** BEGIN ENTRIES SHOWN **

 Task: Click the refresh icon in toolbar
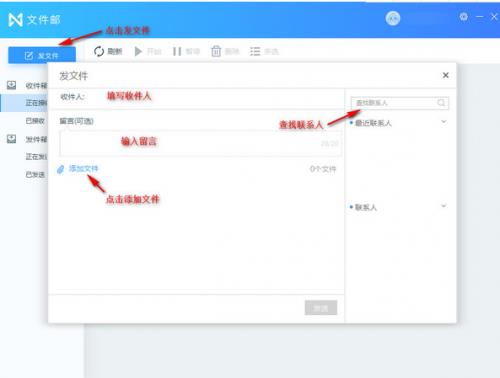[99, 51]
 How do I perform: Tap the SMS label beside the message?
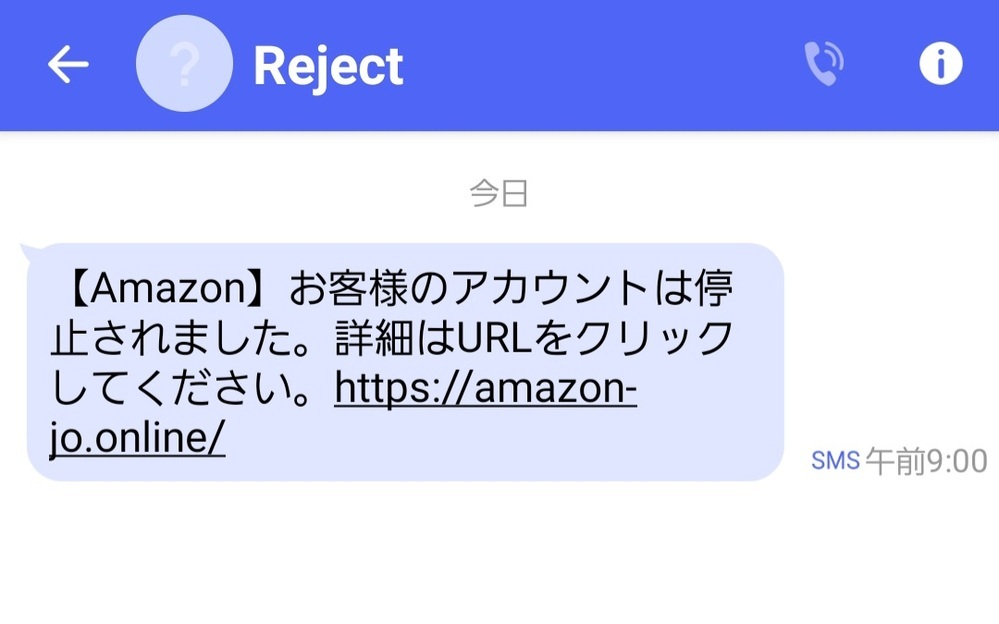click(835, 460)
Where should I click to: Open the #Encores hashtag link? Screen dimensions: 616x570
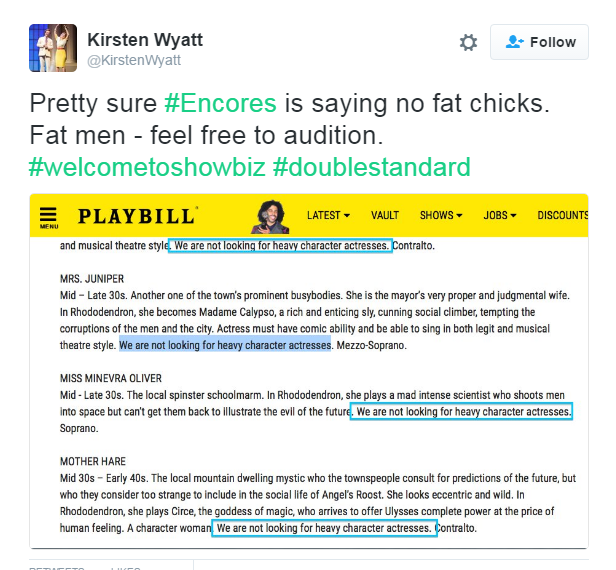220,103
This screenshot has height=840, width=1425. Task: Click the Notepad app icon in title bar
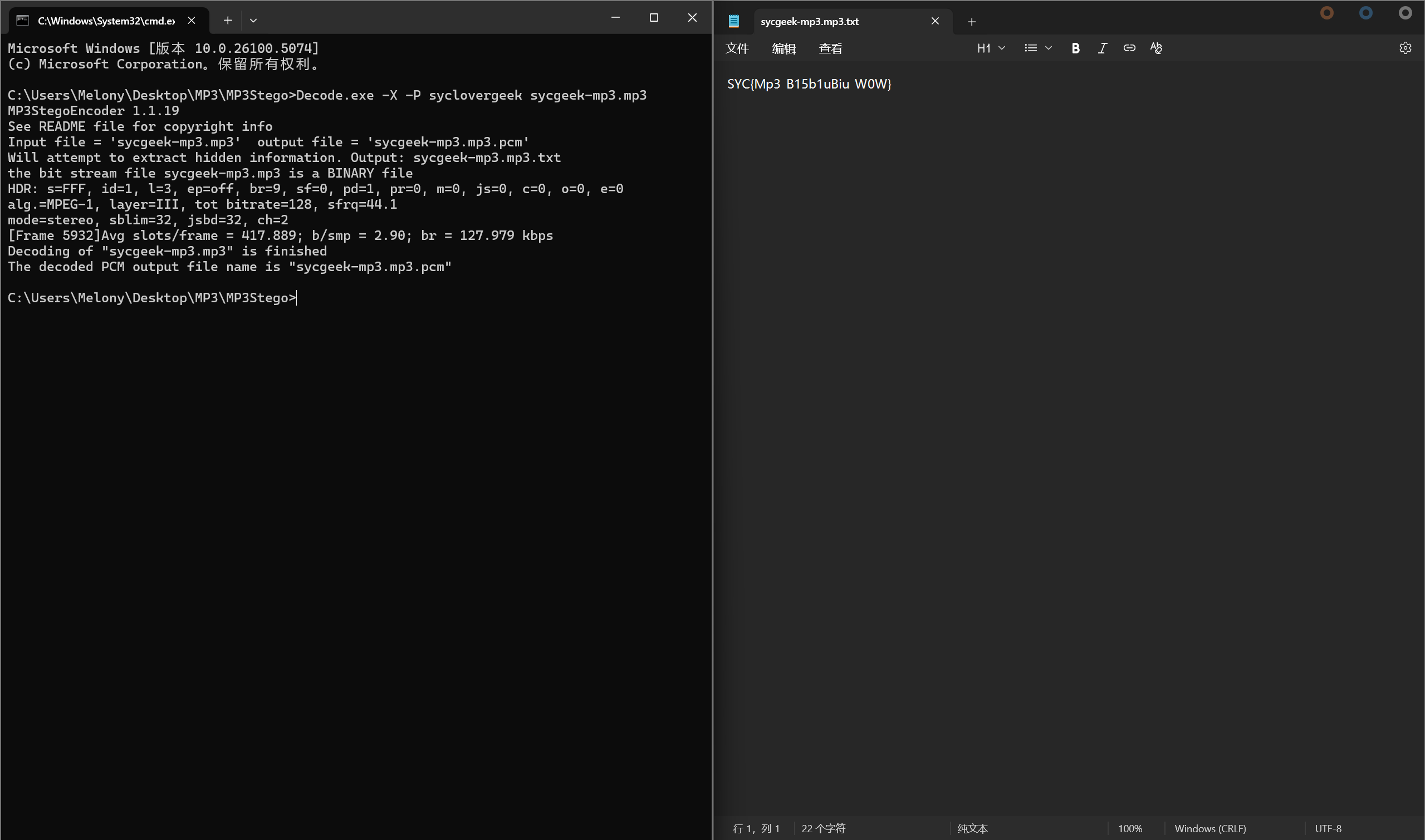point(734,22)
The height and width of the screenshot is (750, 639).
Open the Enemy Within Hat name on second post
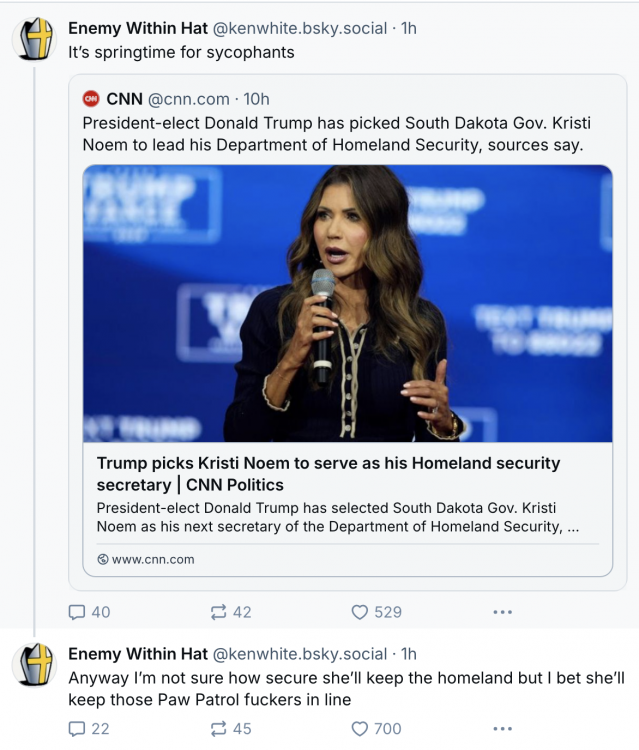pyautogui.click(x=138, y=654)
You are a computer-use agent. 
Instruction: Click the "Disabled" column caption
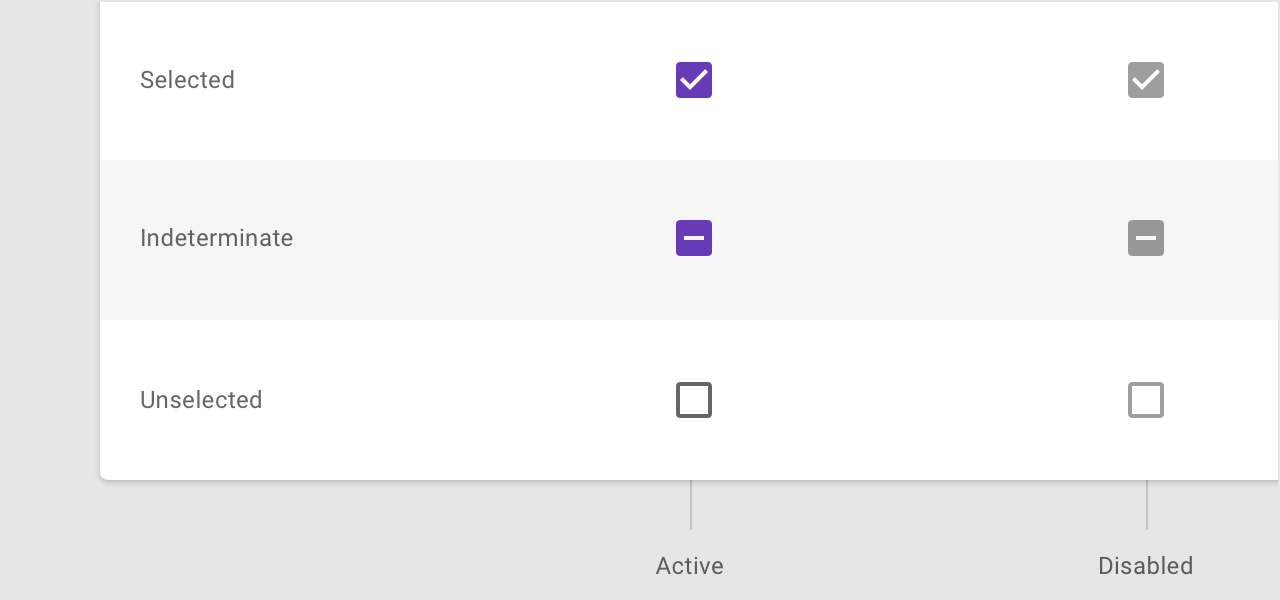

** END ENTRIES SHOWN **

* [THE REQUEST]:
Can you rewrite all of the records above, swapping every "Task" for "Goal" and keeping everything else the same? Omit the pictures from your answer.

* [WRITTEN RESPONSE]:
 Goal: Click the refresh icon in toolbar
[99, 51]
 How do I perform: Tap the SMS label beside the message?
click(835, 460)
Where should I click to: Open the #Encores hashtag link? Screen dimensions: 616x570
220,103
This screenshot has height=840, width=1425. Goal: Click the Notepad app icon in title bar
point(734,22)
The height and width of the screenshot is (750, 639).
Open the Enemy Within Hat name on second post
pyautogui.click(x=138, y=654)
You are a computer-use agent. 
Instruction: Click the "Disabled" column caption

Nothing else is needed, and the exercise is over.